ESGと経営をつなぐ力
最近、サステナビリティ推進に取り組んでいるという複数の会社から連続して、ESGが社員に定着しない、あるいは社員の間にやらされ感があるといったご相談が寄せられました。
お話をうかがっていると、環境対策や社会貢献といった取り組みが、必ずしも本業と近くないケースが多いようです。たとえば地域の清掃活動やボランティアへの参加など、社会的意義は十分に理解できるものの、日々の業務との接点が見えづらい活動です。
もちろん、こうした活動そのものを否定するつもりはありません。ただ、社員の立場からすれば「なぜ今これをやるのか」「自分の仕事とどうつながるのか」が見えないと、心の中で「なんでこんなことをしなければならないのだろう」という声にならない声が生まれても不思議ではないでしょう。そこに小さな違和感が積み重なると、やがて経営と現場の間に目に見えない距離が生じます。
他方で、企業評価の面ではESG経営の重要性が着実に増しています。金融機関や投資家は、単に環境や社会への配慮を掲げているかどうかだけでなく、それが経営判断とどのように結びついているかを見ています。すなわち、ESG面での取り組みと本業における意思決定の間に段差や距離が生じていないか、ESGについて社外に向けて語ったことが、本業の投資判断や商品開発、サプライチェーンの設計といった具体的な意思決定にきちんと反映されているかが問われているのです。
社員と経営の間に隙間風が吹く場合、その多くがこの「ESGと経営の接続性」が担保されていないケースではないでしょうか。経営は立派な方針を掲げる。サステナビリティ部門は一生懸命にレポートをまとめる。しかし、現場の会議では売上やコストの話だけが優先され、ESGは別枠で扱われる。そのような二重構造がある限り、社員はどこかで「これは本丸ではない」と感じ取ってしまいます。

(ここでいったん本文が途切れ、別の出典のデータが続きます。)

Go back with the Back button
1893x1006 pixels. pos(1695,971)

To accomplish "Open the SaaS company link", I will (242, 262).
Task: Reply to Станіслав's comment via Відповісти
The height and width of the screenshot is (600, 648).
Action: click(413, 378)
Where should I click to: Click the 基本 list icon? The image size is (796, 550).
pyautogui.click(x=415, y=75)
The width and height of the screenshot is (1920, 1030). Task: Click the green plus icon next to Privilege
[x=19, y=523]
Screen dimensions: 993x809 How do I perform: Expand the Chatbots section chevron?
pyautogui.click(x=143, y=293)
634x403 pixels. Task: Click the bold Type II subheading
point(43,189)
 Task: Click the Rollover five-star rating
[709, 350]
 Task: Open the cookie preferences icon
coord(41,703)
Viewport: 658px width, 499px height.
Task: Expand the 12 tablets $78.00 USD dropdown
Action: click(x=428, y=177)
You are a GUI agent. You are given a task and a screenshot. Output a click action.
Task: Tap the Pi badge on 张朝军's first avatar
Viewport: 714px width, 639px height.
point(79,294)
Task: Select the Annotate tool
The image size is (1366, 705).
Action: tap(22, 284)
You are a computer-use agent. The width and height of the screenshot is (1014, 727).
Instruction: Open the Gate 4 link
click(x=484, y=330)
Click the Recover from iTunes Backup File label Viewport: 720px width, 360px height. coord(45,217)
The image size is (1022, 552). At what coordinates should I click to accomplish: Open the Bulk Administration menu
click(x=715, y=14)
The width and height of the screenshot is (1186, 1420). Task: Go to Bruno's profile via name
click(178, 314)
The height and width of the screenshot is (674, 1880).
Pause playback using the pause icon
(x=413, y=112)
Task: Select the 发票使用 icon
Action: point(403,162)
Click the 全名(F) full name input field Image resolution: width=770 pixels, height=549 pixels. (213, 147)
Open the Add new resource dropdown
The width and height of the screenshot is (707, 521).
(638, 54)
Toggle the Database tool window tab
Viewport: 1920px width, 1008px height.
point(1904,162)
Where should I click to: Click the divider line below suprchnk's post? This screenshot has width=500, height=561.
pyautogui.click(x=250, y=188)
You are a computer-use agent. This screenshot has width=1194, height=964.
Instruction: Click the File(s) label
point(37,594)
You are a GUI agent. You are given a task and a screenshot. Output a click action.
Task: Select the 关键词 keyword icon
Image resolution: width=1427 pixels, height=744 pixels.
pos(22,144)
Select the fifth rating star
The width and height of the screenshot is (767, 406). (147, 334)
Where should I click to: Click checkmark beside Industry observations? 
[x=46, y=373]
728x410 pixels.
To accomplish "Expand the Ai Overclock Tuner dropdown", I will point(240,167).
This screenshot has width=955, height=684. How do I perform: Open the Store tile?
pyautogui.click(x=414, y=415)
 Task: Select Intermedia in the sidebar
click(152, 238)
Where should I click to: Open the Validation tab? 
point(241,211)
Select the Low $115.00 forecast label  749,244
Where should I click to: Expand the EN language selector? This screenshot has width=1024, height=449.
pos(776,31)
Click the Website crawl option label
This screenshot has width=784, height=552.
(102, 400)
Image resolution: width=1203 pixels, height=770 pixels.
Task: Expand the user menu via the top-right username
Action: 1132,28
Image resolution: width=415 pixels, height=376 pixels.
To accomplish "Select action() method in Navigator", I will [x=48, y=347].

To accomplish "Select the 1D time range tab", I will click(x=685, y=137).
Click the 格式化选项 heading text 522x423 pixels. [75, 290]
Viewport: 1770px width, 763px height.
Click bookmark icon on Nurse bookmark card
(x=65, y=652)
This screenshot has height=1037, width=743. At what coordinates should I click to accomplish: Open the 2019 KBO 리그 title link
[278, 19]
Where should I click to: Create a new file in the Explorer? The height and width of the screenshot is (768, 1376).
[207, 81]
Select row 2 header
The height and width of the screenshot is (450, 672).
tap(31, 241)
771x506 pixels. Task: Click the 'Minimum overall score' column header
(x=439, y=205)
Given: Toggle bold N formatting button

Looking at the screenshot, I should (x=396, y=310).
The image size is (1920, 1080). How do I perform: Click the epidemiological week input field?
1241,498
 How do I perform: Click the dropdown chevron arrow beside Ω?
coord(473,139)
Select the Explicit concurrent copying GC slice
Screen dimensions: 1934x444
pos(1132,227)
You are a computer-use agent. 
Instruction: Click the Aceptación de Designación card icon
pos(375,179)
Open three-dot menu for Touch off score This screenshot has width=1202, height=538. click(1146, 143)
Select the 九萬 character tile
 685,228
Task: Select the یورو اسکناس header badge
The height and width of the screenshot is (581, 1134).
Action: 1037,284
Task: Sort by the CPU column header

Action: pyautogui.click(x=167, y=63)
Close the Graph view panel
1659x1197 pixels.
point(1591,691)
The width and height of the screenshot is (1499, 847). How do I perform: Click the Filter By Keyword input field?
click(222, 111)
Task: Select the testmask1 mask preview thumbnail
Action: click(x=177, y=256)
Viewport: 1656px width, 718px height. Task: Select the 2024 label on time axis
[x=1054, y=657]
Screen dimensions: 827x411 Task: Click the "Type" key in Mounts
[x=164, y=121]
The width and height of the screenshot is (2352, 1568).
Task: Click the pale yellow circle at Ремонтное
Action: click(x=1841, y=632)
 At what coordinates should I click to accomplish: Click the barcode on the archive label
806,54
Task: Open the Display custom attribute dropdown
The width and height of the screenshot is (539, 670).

市場の要求は、すでにそこを見抜いています。投資家はESG情報の開示を求めるだけでなく、事業ポートフォリオの転換や長期戦略との整合性を確認しています。取引先もまた、自社のスコープ3排出量削減や人権配慮の観点から、サプライヤーの姿勢を精査するようになりました。ESGは広報資料の中だけで完結するテーマではなく、企業価値そのものを左右する経営課題へと変化しています。
実際に、ESGを経営の中核に据えている企業は着実に成果を上げています。たとえば丸井グループは、インパクト指標を設定し、将来世代との共創を掲げたビジネスモデルへと舵を切っています。単なる社会貢献ではなく、事業そのものを通じて社会課題の解決に取り組む姿勢を明確にしています。また、キリンホールディングスはCSV経営を掲げ、健康や環境といったテーマを事業戦略に組み込み、研究開発や商品戦略に反映させています。いずれも、ESGを本業と切り離さず、むしろ競争力の源泉として位置づけている点が共通しています。
ここから見えてくるのは、ESGは「追加業務」ではなく、「経営そのものの質」を問うテーマだということです。ESGはサステナビリティ担当に任せておけばよい、という時代は過ぎ去りつつあります。専門部署の努力だけで乗り切れるほど、市場の目は甘くありません。
まず隗より始めよ、です。経営自らが、自社の存在意義と社会との関係を改めて問い直し、そのスタンスを明確にすることが出発点になります。どの事業が社会にどのような価値をもたらしているのか、どの部分にリスクが潜んでいるのか、それを経営会議の議題として真正面から扱うことが必要です。
そのうえで、組織面でも見直しが求められます。サステナビリティ部への丸投げを改め、事業部門や財務部門、人事部門がそれぞれの立場でESGを自分ごととして捉える仕組みを整えることです。評価制度やKPIの中にESGの視点を組み込み、意思決定のプロセスに組み込むことで、初めて接続性が担保されます。
社員にとっても、自分の仕事が社会的価値とつながっていると実感できるなら、やらされ感は次第に薄れていきます。社会に良いことをするから我慢する、のではありません。社会に資する取り組みこそが、長期的な競争力と成長につながるのだという確信を共有できるかどうかが鍵です。
ESGと経営をつなぐ力。それは制度でもスローガンでもなく、日々の意思決定の積み重ねの中にこそ宿るものだと、私は考えています。